The Merchant Navy Ratings Pension Fund (MNRPF) has won a High Court battle over a deficit contribution model, allowing it to collect funding from around 210 former sponsors.
The multi-employer defined benefit scheme for naval ratings, subordinates to officers, has a deficit near £500m (€682m) but has only seen 40 of its roughly 250 former sponsors contribute to the deficit regime since it closed to future accrual in 2001.
A UK High Court judge ruled in favour of a trustee regime allowing it to collect deficit reduction payments from all former sponsors of the fund.
It relates back to when the 30,000-member scheme closed to future accrual in 2001, when only 40 employers still had actively accruing members within the scheme.
The MNRPF was closed in deficit as the remaining sponsors created a deficit reduction plan looking to eliminate the underfunding by 2007.
However, external economic circumstances prevented this, leaving the 40 to seek assistance from former 210 sponsors during a two-year legal dispute ending in 2011.
The Court ruled in favour of the 40 leaving the trustee of the scheme to create a complex actuarial model for deficit funding for all sponsors.
Mrs Justice Asplin ruled after a one-month hearing at the end of 2014 and said the trustees of the pension fund could introduce the new contribution regime to address the scheme deficit.
“I am happy to approve the proposed exercise of the power of amendment in the form which has been put before the Court,” she said in her judgement.
“It seems to me that the trustee dealt with this matter in a meticulous manner and sought all relevant and proper advice upon which it quite properly relied.”
Asplin said the trustee work did not exceed the scope of its powers and had not taken any irrelevant matters into consideration.

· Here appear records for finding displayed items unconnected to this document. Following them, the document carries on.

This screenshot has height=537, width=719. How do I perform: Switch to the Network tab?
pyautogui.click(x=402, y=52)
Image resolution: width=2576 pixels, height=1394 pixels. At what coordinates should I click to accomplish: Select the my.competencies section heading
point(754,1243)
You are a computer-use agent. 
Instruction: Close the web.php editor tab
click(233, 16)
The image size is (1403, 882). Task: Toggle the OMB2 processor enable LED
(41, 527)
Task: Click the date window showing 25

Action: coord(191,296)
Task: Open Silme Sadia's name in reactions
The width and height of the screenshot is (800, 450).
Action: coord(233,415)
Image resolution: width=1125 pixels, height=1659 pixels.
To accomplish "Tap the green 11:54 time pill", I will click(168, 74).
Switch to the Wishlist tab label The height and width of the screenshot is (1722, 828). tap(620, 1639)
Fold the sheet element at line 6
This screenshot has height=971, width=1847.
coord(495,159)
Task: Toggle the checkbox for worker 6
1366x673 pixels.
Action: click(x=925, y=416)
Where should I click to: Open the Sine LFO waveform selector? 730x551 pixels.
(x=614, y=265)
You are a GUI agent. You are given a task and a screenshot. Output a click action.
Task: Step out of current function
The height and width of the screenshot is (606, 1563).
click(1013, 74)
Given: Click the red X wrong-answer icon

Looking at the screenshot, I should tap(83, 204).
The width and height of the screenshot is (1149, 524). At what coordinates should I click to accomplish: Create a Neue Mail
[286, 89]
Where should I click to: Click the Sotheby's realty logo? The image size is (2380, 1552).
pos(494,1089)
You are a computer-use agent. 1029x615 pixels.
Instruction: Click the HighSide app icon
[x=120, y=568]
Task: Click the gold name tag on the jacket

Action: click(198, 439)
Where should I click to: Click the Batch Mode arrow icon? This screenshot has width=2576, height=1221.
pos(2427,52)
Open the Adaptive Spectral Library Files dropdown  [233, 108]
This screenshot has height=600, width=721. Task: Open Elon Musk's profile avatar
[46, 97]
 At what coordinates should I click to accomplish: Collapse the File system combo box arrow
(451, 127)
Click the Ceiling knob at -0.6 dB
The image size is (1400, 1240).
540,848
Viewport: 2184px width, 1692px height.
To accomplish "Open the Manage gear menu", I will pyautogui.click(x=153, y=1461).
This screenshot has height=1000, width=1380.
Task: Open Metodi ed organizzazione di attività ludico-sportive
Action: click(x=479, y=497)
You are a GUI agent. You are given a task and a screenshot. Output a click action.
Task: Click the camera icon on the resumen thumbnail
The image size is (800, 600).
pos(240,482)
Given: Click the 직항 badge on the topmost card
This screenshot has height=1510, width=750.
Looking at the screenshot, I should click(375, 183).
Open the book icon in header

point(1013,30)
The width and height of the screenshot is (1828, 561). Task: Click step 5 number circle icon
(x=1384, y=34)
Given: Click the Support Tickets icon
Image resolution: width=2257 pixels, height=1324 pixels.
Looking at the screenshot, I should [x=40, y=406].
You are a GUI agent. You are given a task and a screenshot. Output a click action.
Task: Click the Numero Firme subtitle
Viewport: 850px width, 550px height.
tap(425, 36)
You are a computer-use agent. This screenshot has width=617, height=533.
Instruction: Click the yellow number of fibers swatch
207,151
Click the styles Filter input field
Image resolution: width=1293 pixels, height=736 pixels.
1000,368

She said it was unfortunate the regime had suffered “wide-ranging criticism” but added it was inevitable given the commercial interests at hand for the former sponsors.
The trustees took the model to the High Court and were opposed by five former sponsoring employers of the MNRPF including shipping giants P&O Ferries and Stena Line.
The trustee’s success was supported by law firm Mayer Brown on both the creation of the regime and in court litigation.
Chairman of the MNRPF, Edmund Brookes, said members and sponsoring employers could take comfort the new regime has been subjected to legal scrutiny.
“All involved in the MNRPF can take comfort from the Judge’s comments, which were very supportive of the process we went through in making our decisions,” he said.
“The trustee anticipates shortly starting the process of formally introducing the new deficit contribution regime.”
The judgement also clarified rules surrounding the inter-relationship between trust law’s stance of acting in a member’s ‘best interest’ while also creating reasonable outcomes for sponsoring employers.
Counter-arguments against the regime said the trustee acted outside of its powers and the ‘best interest’ rule by giving the 40 sponsors credit in the new regime for deficit contributions since 2001, as this only benefited those employers and not members.
However, Asplin said the ‘best interest’ principle was not a standalone point and that the trustee was allowed to account for an employer’s interest if the primary purpose of providing pensions was being furthered.
Burges Salmon, who acted on behalf of member representatives and P&O Ferries, warned: “This judgement will now result in trustees coming under increasing pressure from employers to take their interests into account.
“They can no longer simply rely on the argument they are obliged to act in the best interests of members.”